On the Capacity Region of the Two-User Interference Channel

TL;DR

This paper advances understanding of the two-user interference channel by establishing a noisy interference regime where treating interference as noise achieves capacity, and simplifies the Han-Kobayashi region for very weak interference scenarios.

Contribution

It introduces a general outer bound for the sum-rate capacity of the two-user interference channel and characterizes the Han-Kobayashi region for specific weak interference cases.

Findings

Sum-rate capacity is achieved by treating interference as noise in a noisy interference regime.

A single-letter outer bound for the general interference channel is established.

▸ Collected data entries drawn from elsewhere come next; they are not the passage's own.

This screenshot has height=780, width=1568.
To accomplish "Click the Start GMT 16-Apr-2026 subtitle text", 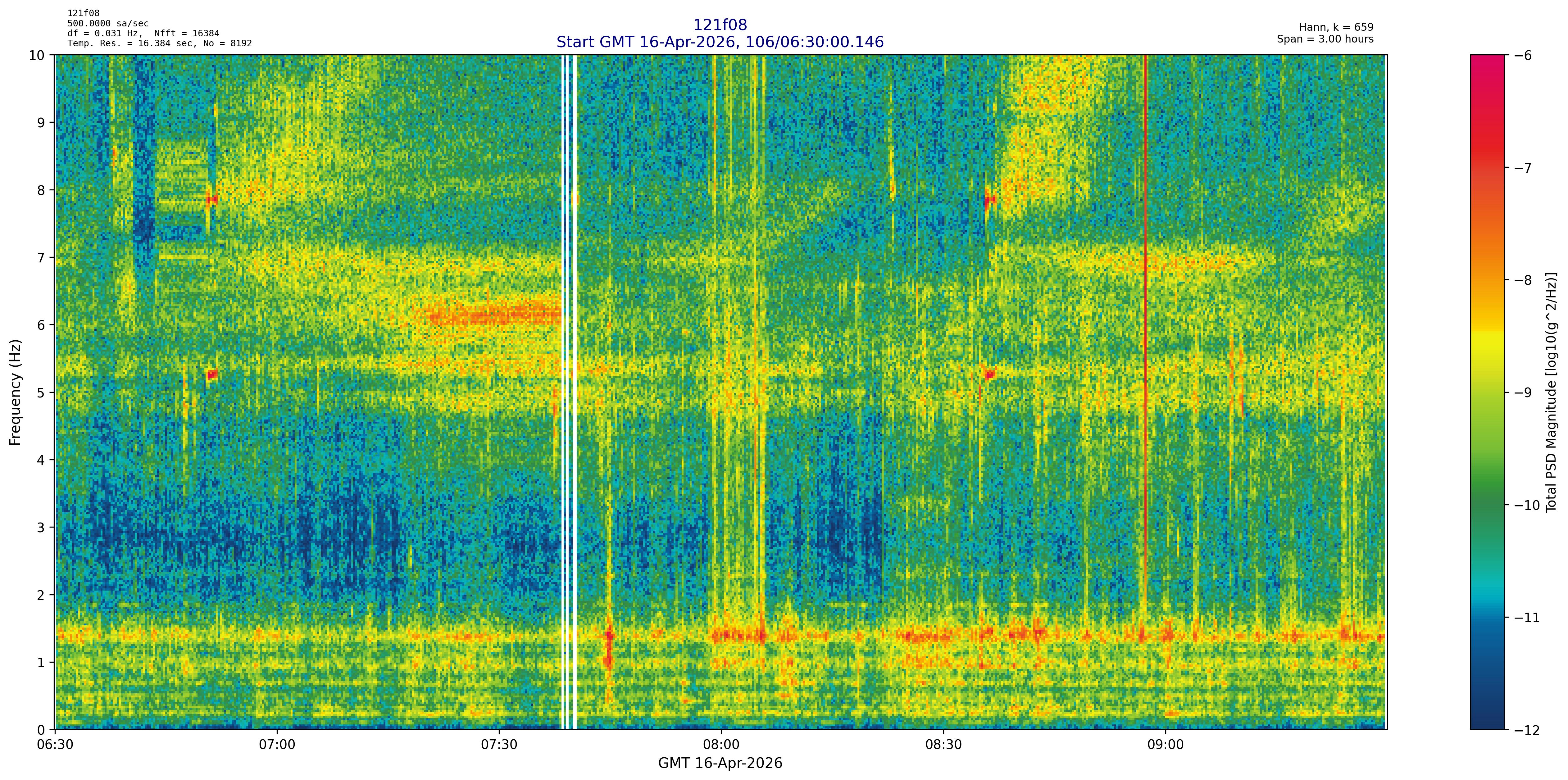I will (x=720, y=42).
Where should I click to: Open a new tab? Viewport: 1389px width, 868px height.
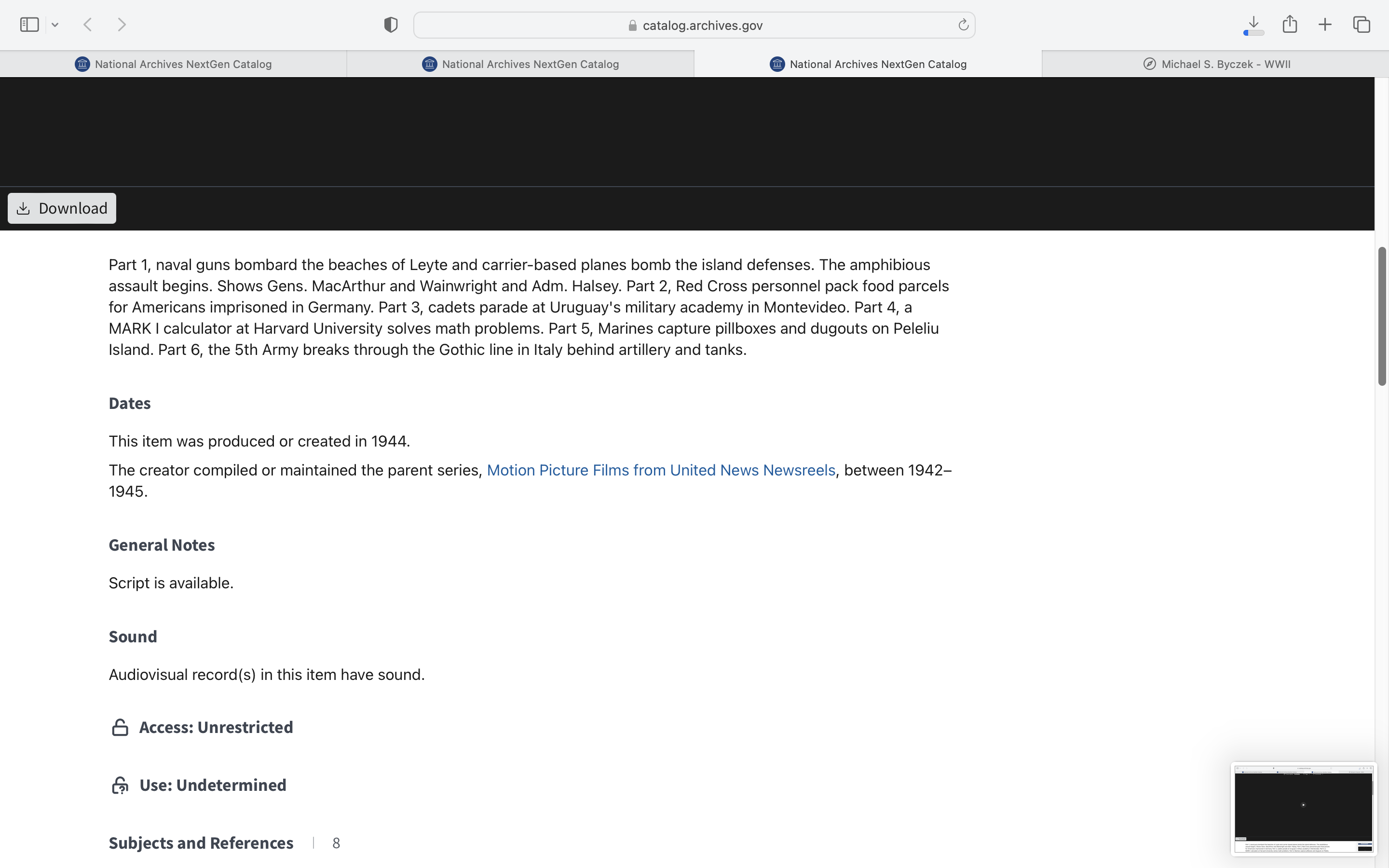pyautogui.click(x=1325, y=25)
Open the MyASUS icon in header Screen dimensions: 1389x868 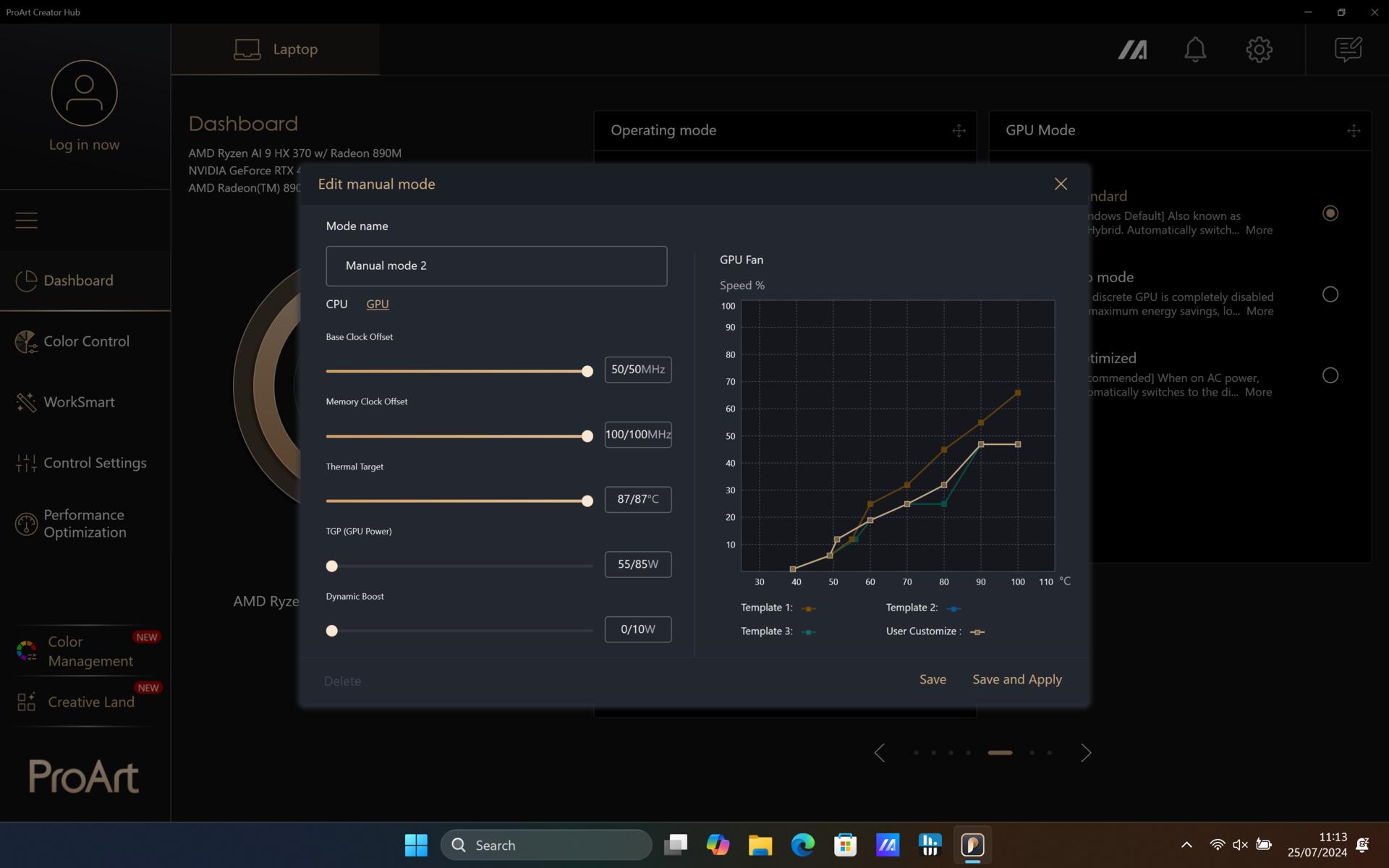point(1132,50)
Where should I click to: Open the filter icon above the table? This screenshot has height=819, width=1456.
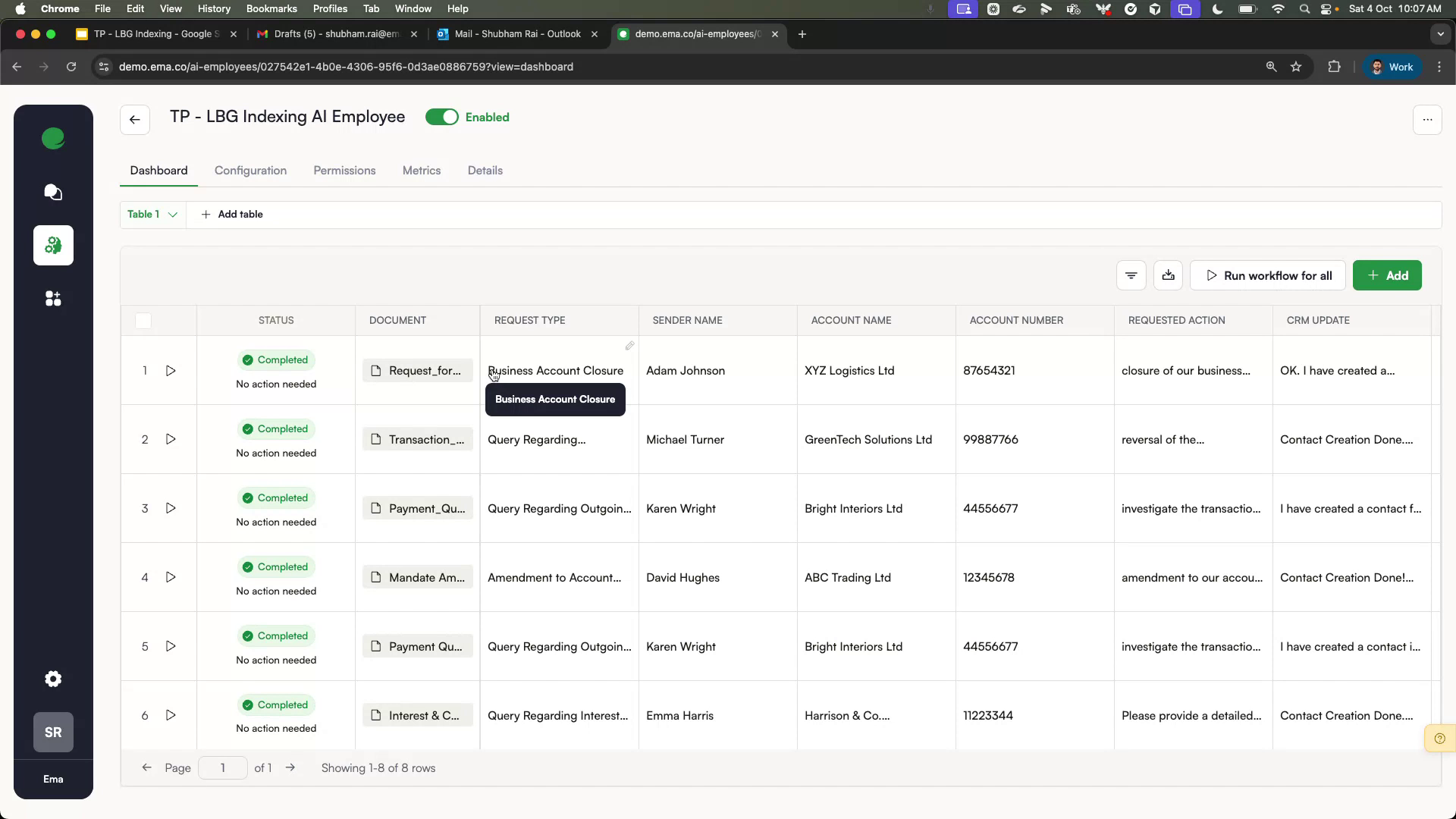point(1131,275)
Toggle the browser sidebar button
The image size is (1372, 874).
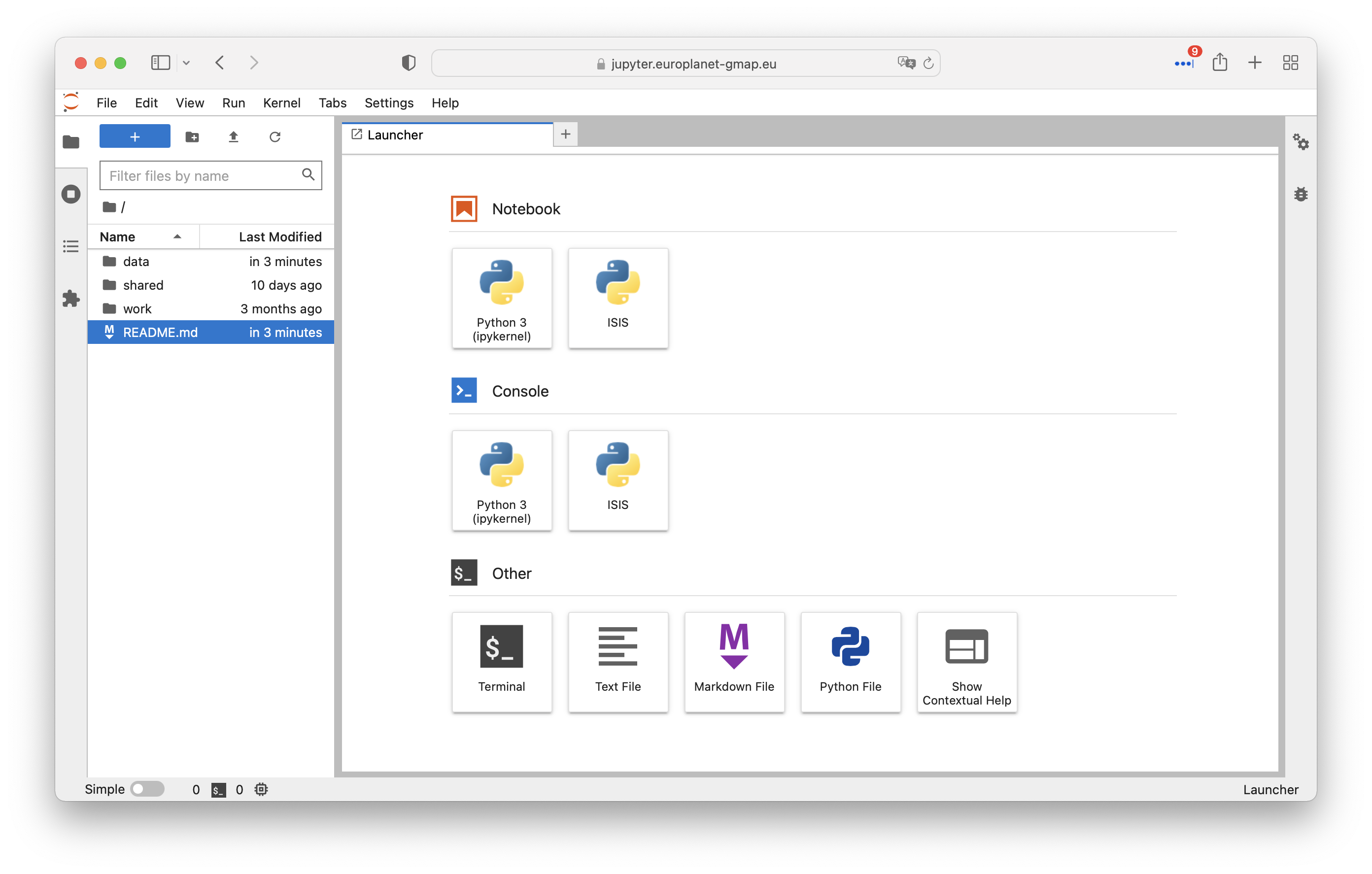coord(161,63)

For very weak interference, the Han-Kobayashi region matches the treating interference as noise sum-rate.

Abstract

One of the key open problems in network information theory is to obtain the capacity region for the two-user Interference Channel (IC). In this paper, new results are derived for this channel. As a first result, a noisy interference regime is given for the general IC where the sum-rate capacity is achieved by treating interference as noise at the receivers. To obtain this result, a single-letter outer bound in terms of some auxiliary random variables is first established for the sum-rate capacity of the general IC and then those conditions under which this outer bound is reduced to the achievable sum-rate given by the simple treating interference as noise strategy are specified. The main benefit of this approach is that it is applicable for any two-user IC (potentially non-Gaussian). For the special case of Gaussian channel, our result is reduced to the noisy interference regime that was previously obtained. Next, some results are given on the Han-Kobayashi (HK) achievable rate region. The evaluation of this rate region is in general difficult. In this paper, a simple characterization of the HK rate region is derived for some special cases, specifically, for a novel very weak interference regime. As a remarkable characteristic, it is shown that for this very weak interference regime, the achievable sum-rate due to the HK region is identical to the one given by the simple treating interference as noise strategy.